As of a few weeks ago, the Republican scheme to rig the presidential election by allocating electoral votes along gerrymandered district lines looked to be in very big trouble. GOP leaders in Florida, Ohio, and Wisconsin all denounced the plan, and in Virginia, state Republican lawmakers killed it.
But some lingering question marks remain. As my colleague Laura Conaway explained yesterday, for example, Michigan Republicans are still extremely enthusiastic about the scheme. Michigan Gov. Rick Snyder (R) has criticized the idea, but the governor has a bad habit of doing what he's said he won't do.
Meanwhile, as Benjy Sarlin reported late yesterday, Pennsylvania remains the state where the election-rigging proposal arguably has the best chance of actually passing.
Pennsylvania Senate president Dominic Pileggi (R) has formally introduced a bill to award the state's electoral votes proportionally, a move that would effectively end its position as a swing state while likely aiding the next Republican presidential candidate. [...]

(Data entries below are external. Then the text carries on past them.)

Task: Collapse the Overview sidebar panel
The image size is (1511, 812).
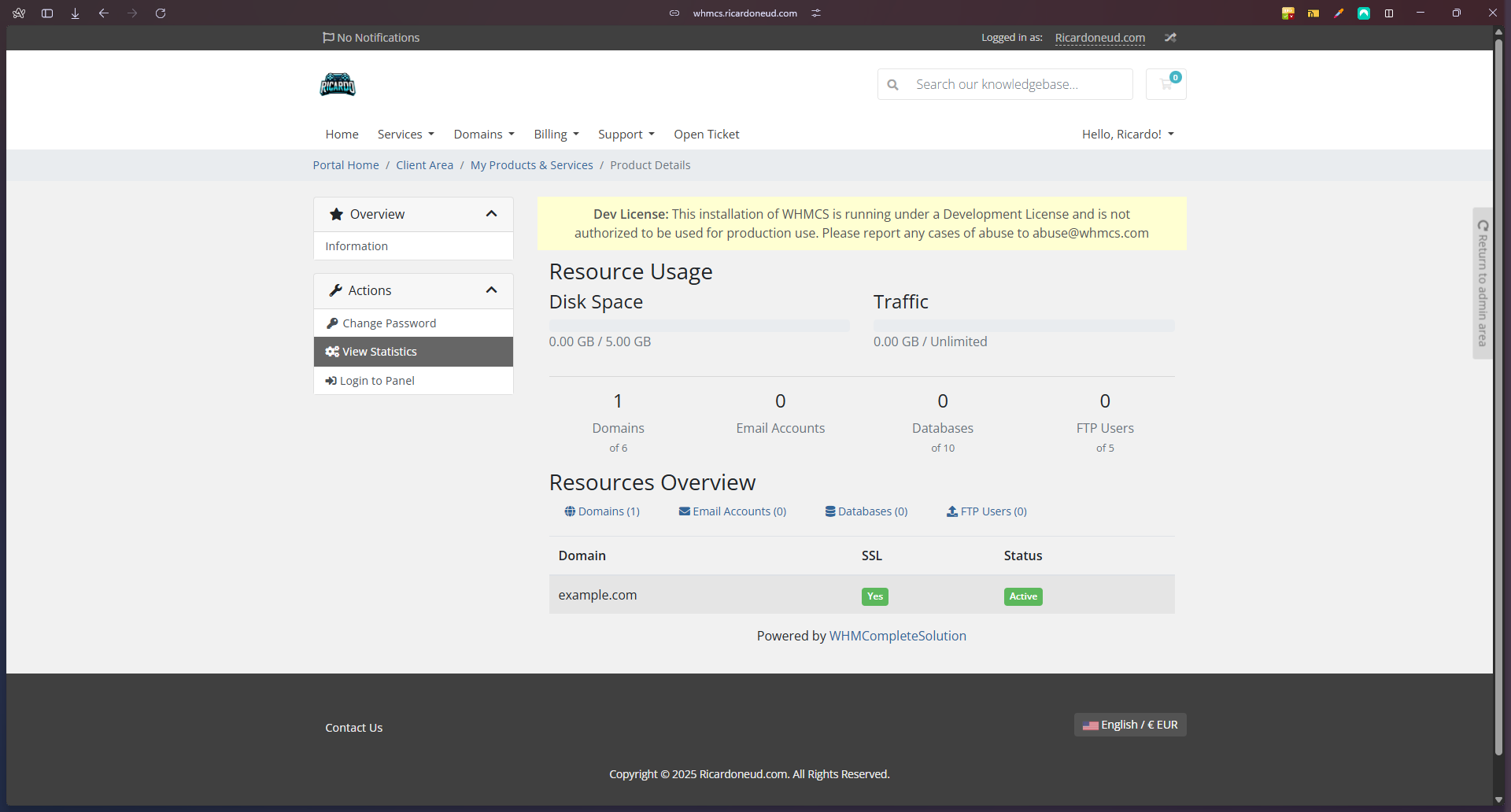Action: point(491,214)
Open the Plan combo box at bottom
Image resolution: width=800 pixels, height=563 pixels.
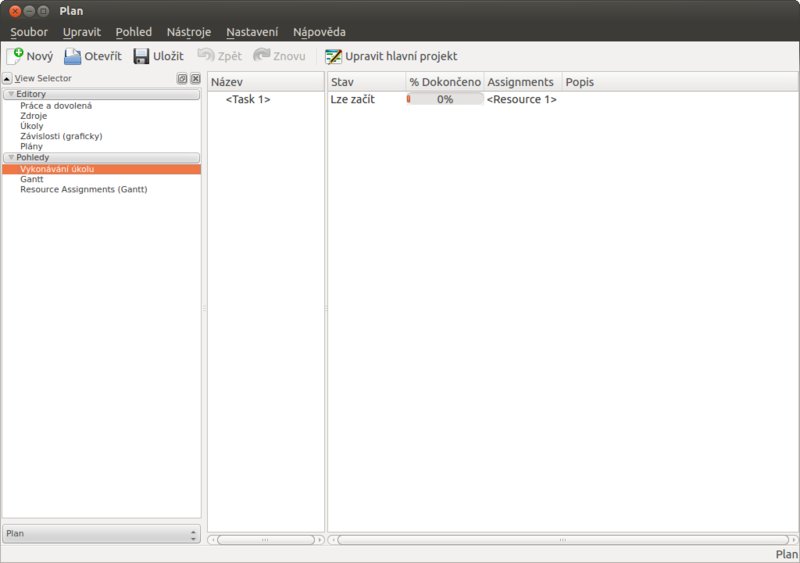tap(101, 534)
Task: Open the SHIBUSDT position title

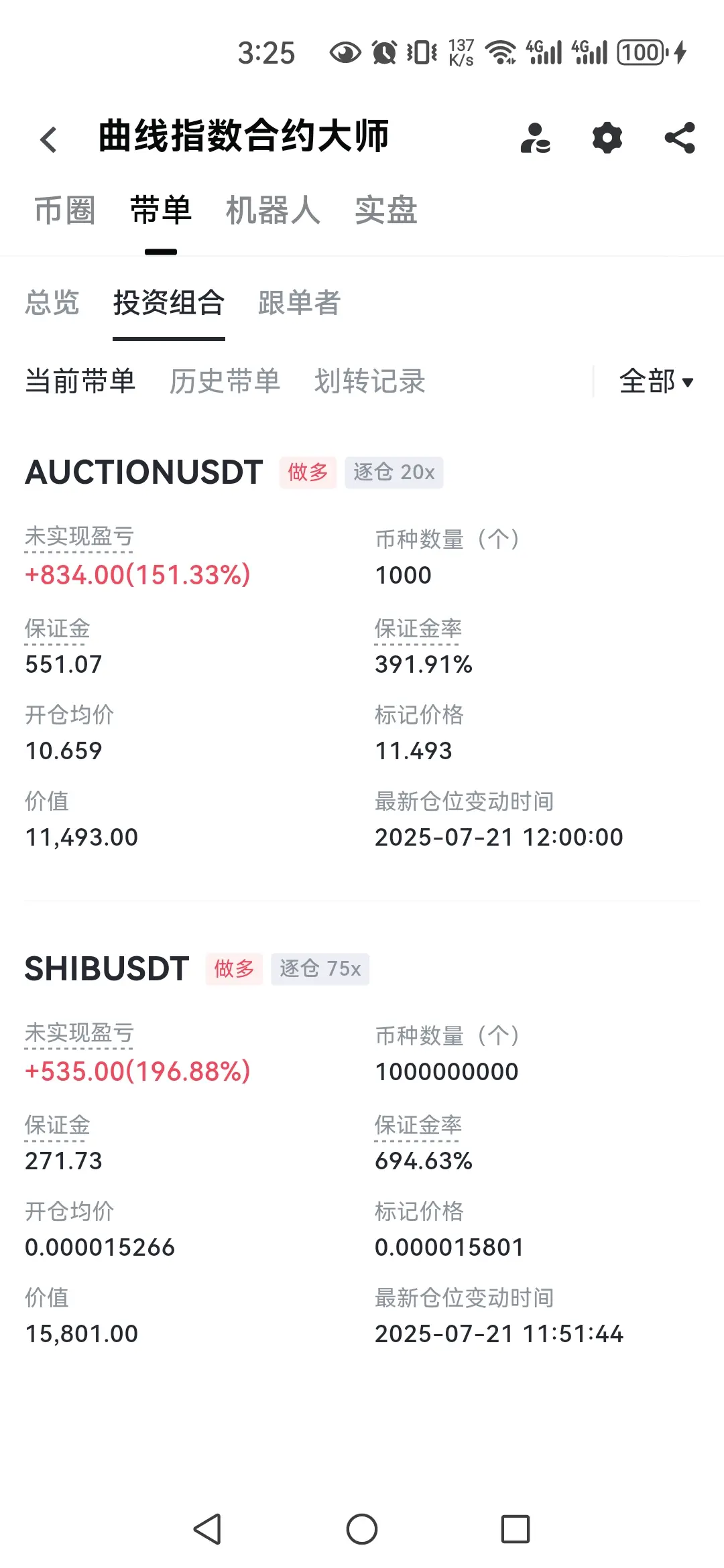Action: [x=107, y=969]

Pileggi's bill, introduced Thursday, has 13 co-sponsors, half of the 26 votes required to pass a bill through the state senate.
If Turzai's name sounds familiar, it's because he's the guy who made quite a name for himself last summer when he boasted that the state's voter-ID law, ostensibly about the integrity of the electoral process, "is gonna allow Governor Romney to win the state of Pennsylvania."

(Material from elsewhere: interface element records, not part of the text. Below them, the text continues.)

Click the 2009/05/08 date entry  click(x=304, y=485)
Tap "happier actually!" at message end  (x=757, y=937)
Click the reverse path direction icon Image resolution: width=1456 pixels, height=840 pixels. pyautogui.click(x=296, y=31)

Gov. Tom Corbett (R), meanwhile, hasn't said whether he supports rigging the state's system of allocating electoral votes to boost his own party, but he has to be careful -- he's considered vulnerable in 2014, and endorsing deliberate cheating would likely boost Democratic turnout against him next year.
If the GOP's election-rigging scheme is adopted in the Keystone State, the advantage for Republicans would be obvious. As Jamelle Bouie noted, if this system were in place last year, Mitt Romney would have won eight of Pennsylvania's electoral votes, instead of zero, despite losing the state by over 300,000 votes.
Sarlin added, however, that the road ahead remains unclear in Pennsylvania: "A spokesman for Pileggi, Erik Arneson, told the Philadelphia Inquirer earlier this month that it's not even a "top 20" priority. Asked for an update, Arneson told TPM that the next step for a bill would be a hearing, but nothing has been scheduled and there's no timetable for its passage."
That said, the plan is clearly not dead, and remains a threat to the democratic system.